** BEGIN Source extract **

Posted On: 01 July 2014 | Written By Sanchita Chatterjee |

My second post on Ladakh is on its monasteries. Ladakh has truly beautiful and magnificent monasteries. I saw only a few - six to be precise - in my nine-day stay over there. Someone I know had made plans to see 50 monasteries. She probably saw less than her target but many more than I did. I take pride of the fact that I saw more than most companions of my all-women travel group. Our itinerary was so packed that many did not have the energy or interest in going to monasteries. Probably because the monastery visit programmes were packed in between other events in the schedule.

Most of the population of Ladakh is Buddhist. There is also a sizeable population of Muslims. Ladakhi form of Buddhism has a lot common with Tibetan Buddhism. Perhaps the style and set up of monasteries are also the same.

On the first afternoon, I did not follow the advise of lying on bed in rest on the first day for acclimatisation. Super excited that finally I was in Ladakh, I went out with my camera. I was feeling fine, not too different from my earlier visits to the mountains. After checking in and spending two-three hours in the hotel, I walked on the sloping roads slowly, took photos of the streets and passers by, bought pieces of Tibetan jewellery and, absorbed everything with wide-eyed amazement. Soon I came upon a monastery in Leh Bazaar and went inside. A part of the time I sat inside its temple meditating. I also hung around for a while on the compound. It gave me peace - reaffirmed my love for the mountains. I was glad I was in Ladakh.

Alchi and Likir monasteries were the group’s first travels outside Leh after landing in Ladakh. Likir (65 km from Leh) was a modest, much smaller monastery than a few others we saw later. Alchi was close to Likir and had four temples. One of them was more than a 1000 years old. The temple had some 1000s of original paintings of Buddha on its inner four walls, yet unspoilt and untouched. Photography was not allowed inside this temple. The other three temples were similar though the paintings on the walls were not in as good condition as in the first one. Attempts were made to restore paintings in some portions in the other temples. But the result was not impressive. One could distinguish the original paintings from the restored ones. It's a common practice to paint miniature Buddhas in the inner walls of the temples in Tibetan monasteries. The temples in Alchi were looked after by Likir Monastery.

** END Source extract **
** BEGIN Available data **

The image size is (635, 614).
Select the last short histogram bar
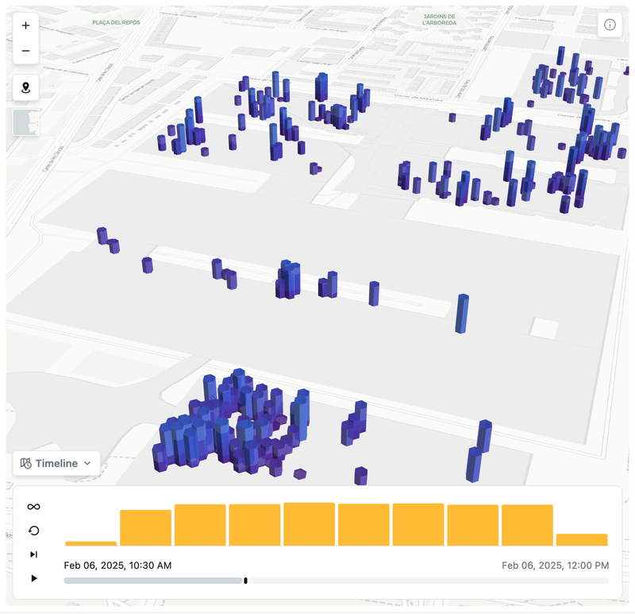[582, 539]
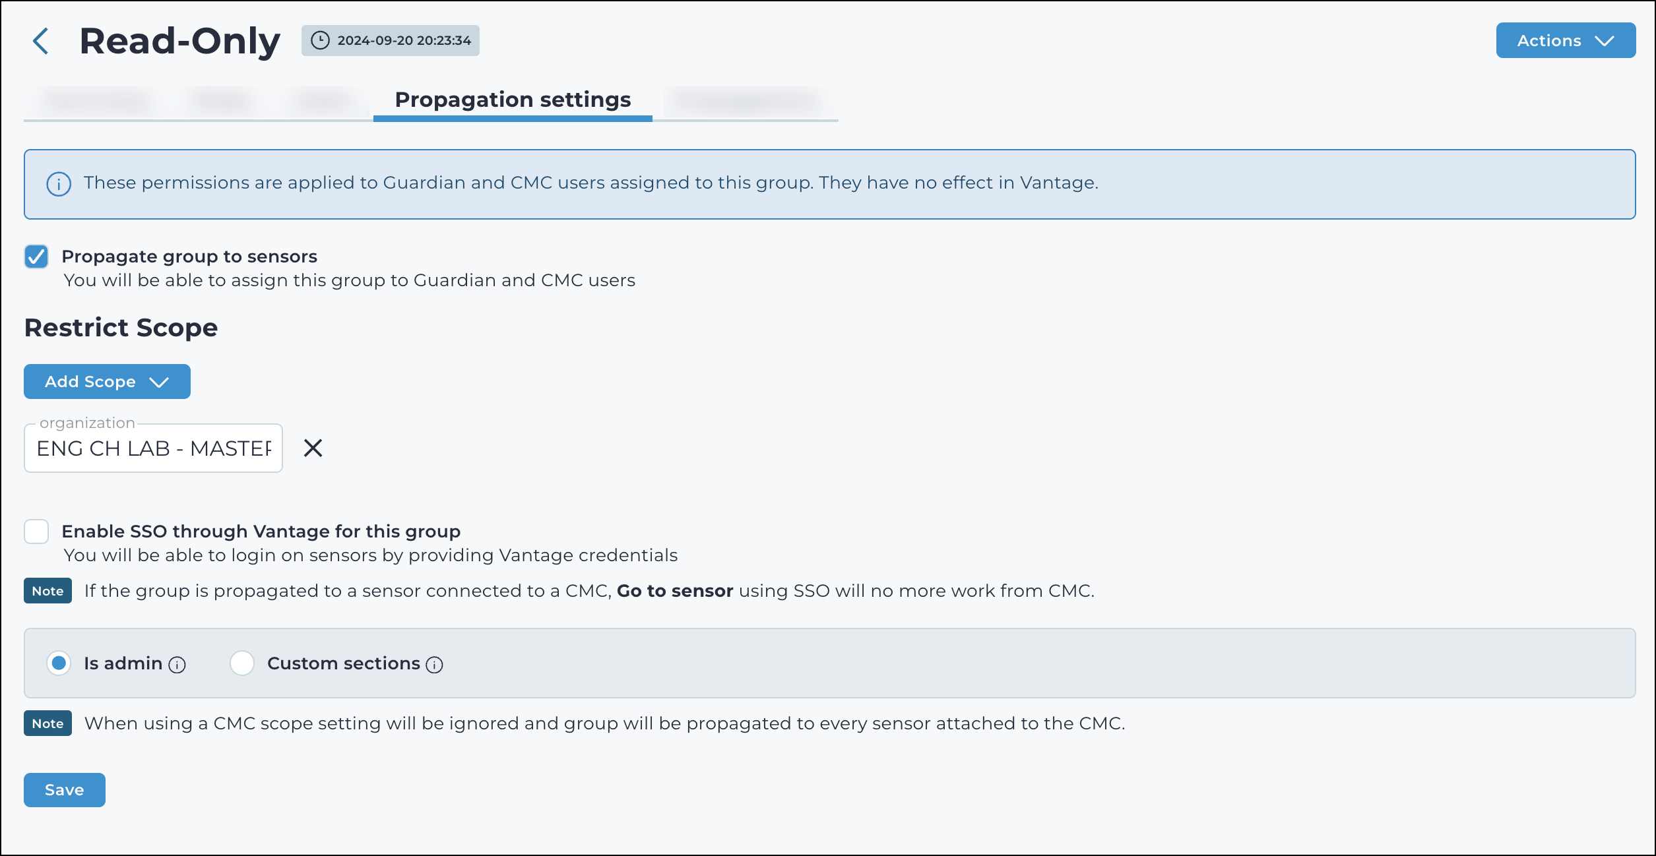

** END Available data **

**Tasks to perform:**
**A)** According to the post on Ladakh's monasteries, how far is Likir from Leh?
**B)** Transcribe the part of the Ladakh monasteries post starting with "Most of the" and going on through "also the same.".
**C)** Pick up the post on Ladakh's monasteries after its final sentence and keep writing it.

**Exercise results:**
**A)** 65 km

**B)**
Most of the population of Ladakh is Buddhist. There is also a sizeable population of Muslims. Ladakhi form of Buddhism has a lot common with Tibetan Buddhism. Perhaps the style and set up of monasteries are also the same.

**C)**
Some of the monasteries had impressive open air statues of Buddha in of their courtyards. An outstanding statue was that of Maitreyee or future Buddha in Diskit Monastery of Nubra valley. The statue is 32 meters tall. Another gigantic statue was in Likir monastery.

In terms of architecture, Thiksey monastery stood out. Said to be modelled after Potala palace of Tibet, Thiksey is on the road from Leh to Pangong Tso, about 20 km from Leh. A few from our group visited Thiksey early morning en route Pangong Tso. We attended the morning prayer of the monastery. It was a kind of a magical affair. I refrain from commenting on the prayer since I do not know much about Buddhist prayers. To put it simply, the ambience of the monastery, a systematic manner of following rituals and practices, being offered butter tea, senior monks reciting chants followed by others, playfulness of boy monks amidst all this and a kind of purity around me enthralled me. After the prayer, we looked around the monastery. A 360-degree view of rough, rugged Himalayan desert mountain ranges from the rooftop made us happy that we made the effort of waking up early to come to Thiksey.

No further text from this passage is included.